What the task asks: As the answer, give a copy of each line below that includes the word "checkbox".

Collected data
******************************
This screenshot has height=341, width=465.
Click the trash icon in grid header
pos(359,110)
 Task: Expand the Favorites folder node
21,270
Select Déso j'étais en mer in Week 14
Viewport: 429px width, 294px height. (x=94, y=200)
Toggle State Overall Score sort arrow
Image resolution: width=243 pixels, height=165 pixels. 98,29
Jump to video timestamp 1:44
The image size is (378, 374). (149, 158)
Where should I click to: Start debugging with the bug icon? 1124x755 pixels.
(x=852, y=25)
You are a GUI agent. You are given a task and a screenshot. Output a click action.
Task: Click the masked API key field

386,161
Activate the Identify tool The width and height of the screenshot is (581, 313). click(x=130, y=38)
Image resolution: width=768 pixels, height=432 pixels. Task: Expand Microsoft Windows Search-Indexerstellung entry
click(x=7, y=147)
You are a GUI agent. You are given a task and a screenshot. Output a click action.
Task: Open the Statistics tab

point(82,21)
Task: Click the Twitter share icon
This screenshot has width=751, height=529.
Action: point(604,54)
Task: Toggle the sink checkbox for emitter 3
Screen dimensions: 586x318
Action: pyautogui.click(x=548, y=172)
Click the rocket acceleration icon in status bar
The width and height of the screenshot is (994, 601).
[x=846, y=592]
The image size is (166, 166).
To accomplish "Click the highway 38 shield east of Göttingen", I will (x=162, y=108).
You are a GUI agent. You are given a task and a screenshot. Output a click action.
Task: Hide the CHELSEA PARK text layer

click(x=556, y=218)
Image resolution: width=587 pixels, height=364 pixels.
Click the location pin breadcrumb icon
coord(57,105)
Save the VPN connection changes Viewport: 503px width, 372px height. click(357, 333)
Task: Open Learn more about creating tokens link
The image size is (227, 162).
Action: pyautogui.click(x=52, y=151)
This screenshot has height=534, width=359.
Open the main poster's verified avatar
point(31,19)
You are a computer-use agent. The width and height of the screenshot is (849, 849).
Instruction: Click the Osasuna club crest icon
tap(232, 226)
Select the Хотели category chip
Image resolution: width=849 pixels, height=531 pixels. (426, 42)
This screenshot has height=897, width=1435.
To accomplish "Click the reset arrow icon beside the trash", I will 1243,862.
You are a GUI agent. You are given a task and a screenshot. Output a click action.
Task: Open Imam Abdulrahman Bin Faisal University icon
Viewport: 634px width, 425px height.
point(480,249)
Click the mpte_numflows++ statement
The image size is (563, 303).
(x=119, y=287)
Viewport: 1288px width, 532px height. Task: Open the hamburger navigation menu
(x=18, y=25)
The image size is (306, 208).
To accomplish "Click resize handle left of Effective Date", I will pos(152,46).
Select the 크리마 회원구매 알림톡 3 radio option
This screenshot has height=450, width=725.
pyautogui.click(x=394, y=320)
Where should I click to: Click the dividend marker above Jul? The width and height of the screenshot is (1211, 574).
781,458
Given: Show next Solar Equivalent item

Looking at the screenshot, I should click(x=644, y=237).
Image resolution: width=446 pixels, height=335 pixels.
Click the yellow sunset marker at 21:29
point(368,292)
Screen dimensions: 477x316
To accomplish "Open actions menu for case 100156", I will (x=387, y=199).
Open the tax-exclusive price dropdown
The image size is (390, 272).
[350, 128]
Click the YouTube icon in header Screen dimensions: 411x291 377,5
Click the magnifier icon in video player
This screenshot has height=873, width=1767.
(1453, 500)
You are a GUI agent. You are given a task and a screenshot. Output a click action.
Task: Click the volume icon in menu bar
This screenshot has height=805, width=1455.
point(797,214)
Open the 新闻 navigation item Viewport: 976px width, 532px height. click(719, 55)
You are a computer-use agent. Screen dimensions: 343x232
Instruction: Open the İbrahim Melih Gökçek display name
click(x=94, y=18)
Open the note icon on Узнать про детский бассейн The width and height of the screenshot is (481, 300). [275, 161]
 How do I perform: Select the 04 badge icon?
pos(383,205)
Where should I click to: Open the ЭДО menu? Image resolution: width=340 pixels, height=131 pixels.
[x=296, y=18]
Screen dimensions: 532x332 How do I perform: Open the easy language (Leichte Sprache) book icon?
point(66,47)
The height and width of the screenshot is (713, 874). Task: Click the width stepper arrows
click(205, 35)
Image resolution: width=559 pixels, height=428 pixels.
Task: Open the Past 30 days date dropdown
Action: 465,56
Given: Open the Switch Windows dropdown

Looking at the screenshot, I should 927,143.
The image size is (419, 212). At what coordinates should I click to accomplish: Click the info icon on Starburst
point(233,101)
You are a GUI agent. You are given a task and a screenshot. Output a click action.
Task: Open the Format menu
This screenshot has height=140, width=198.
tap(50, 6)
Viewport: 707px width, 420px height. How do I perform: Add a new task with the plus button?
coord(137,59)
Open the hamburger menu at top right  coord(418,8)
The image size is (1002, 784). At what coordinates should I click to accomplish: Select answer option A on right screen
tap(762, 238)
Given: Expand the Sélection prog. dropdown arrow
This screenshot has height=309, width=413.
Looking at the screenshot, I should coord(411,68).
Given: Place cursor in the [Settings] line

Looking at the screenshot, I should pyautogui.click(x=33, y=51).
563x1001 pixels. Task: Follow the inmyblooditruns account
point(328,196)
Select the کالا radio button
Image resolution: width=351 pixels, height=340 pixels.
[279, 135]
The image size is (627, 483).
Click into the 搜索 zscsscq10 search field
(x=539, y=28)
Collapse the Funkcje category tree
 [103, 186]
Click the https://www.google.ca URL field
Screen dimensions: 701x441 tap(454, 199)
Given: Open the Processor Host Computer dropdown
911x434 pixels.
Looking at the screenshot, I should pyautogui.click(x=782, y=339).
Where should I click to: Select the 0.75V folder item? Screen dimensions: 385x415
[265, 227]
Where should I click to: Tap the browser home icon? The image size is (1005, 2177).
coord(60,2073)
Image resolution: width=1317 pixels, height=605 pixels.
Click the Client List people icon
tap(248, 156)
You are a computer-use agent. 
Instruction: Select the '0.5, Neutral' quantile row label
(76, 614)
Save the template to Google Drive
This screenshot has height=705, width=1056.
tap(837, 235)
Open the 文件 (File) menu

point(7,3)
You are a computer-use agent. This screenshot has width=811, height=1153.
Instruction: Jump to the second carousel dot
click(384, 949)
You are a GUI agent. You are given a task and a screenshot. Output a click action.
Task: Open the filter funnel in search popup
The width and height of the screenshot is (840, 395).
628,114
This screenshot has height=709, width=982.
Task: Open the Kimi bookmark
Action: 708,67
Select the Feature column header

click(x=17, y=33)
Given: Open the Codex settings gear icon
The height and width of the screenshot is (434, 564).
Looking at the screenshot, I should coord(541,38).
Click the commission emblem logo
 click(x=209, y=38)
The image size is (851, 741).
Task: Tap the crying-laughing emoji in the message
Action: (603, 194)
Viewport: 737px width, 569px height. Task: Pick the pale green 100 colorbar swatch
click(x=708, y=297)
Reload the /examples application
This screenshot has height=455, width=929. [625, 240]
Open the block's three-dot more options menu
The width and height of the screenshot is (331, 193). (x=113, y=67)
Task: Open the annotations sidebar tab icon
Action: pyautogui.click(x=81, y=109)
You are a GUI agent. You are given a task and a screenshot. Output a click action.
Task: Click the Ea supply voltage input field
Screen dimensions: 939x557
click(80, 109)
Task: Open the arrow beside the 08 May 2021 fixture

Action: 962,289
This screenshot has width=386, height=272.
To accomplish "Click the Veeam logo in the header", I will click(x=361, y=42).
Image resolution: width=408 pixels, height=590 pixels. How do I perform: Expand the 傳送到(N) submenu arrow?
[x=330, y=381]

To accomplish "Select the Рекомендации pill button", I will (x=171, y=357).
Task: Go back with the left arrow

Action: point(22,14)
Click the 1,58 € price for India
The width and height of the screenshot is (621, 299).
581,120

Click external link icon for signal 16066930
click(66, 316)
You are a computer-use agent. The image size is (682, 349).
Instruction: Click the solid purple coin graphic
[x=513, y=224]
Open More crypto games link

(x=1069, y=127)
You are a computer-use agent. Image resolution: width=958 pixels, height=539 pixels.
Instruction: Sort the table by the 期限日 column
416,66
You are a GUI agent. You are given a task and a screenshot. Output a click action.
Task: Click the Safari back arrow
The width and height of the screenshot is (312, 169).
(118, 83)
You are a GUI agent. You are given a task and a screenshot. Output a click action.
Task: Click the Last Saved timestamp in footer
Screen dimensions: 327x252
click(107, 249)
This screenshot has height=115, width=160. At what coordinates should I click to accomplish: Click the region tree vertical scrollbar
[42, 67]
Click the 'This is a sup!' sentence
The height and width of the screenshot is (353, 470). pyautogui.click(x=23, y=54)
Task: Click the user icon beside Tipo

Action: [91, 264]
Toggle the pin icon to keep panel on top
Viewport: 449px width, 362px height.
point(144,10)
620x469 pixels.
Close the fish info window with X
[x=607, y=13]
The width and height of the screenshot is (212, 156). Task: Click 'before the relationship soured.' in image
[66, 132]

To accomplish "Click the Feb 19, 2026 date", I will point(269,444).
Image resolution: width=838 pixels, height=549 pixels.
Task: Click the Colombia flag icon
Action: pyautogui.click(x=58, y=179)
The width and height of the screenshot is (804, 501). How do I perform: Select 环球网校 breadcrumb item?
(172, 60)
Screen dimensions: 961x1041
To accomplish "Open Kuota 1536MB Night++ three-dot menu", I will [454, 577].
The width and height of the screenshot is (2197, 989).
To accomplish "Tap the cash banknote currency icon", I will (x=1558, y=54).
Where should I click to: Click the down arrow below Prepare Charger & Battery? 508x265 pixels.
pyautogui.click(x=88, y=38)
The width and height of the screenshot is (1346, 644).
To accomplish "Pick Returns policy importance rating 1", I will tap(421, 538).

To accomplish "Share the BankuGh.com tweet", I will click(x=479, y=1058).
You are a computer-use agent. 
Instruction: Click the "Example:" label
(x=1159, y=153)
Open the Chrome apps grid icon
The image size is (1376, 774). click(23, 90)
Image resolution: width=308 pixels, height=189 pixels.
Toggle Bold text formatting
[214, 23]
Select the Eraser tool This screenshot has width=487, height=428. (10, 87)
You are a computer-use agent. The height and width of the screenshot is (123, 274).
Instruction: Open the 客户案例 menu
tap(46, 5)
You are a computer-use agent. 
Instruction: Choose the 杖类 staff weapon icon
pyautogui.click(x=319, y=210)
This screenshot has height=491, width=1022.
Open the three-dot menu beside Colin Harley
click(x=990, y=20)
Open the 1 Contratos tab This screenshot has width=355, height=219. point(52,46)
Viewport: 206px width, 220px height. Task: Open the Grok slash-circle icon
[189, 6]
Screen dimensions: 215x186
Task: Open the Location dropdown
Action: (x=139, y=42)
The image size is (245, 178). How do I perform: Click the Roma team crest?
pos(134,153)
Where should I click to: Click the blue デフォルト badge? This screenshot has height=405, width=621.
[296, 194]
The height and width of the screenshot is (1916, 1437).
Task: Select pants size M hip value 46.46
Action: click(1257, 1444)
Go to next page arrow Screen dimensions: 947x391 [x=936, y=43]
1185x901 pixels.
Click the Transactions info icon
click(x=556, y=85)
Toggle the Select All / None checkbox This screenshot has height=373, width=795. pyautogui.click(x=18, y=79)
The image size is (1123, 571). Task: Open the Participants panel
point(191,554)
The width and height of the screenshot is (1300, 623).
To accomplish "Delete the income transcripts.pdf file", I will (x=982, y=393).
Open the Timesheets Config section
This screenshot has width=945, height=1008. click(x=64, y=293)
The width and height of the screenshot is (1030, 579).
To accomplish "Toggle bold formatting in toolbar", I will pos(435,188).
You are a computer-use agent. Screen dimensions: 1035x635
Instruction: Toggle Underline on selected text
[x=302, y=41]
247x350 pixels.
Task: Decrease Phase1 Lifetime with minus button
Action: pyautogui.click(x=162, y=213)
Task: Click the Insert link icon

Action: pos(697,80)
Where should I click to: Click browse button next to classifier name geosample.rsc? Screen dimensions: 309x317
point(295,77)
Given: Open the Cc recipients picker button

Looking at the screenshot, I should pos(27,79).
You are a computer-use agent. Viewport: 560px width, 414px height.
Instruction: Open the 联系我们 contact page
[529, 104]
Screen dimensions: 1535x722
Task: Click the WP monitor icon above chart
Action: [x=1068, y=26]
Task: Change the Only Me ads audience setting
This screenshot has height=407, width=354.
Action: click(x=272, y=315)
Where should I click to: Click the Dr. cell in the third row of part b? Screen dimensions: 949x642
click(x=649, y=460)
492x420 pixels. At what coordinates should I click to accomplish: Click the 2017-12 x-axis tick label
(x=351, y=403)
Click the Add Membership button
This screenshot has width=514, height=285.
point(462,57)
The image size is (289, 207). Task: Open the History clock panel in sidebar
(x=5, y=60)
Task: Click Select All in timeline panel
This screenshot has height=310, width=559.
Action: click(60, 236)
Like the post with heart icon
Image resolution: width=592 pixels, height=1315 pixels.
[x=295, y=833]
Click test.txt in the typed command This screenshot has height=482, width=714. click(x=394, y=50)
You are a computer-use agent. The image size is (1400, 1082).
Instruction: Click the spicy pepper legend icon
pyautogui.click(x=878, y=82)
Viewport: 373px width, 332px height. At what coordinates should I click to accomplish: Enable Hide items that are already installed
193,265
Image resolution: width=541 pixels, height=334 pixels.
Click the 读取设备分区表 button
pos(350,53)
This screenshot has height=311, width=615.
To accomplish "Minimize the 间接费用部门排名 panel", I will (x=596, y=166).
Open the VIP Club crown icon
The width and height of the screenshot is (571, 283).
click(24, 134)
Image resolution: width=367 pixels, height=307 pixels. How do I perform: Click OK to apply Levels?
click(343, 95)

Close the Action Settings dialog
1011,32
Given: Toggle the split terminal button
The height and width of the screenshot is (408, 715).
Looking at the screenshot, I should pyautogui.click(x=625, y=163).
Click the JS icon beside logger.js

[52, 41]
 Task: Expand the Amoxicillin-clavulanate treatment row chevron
******************************
Reply:
Task: Toggle the sink checkbox for emitter 3
Toggle the Select All / None checkbox This screenshot has height=373, width=795. pyautogui.click(x=18, y=79)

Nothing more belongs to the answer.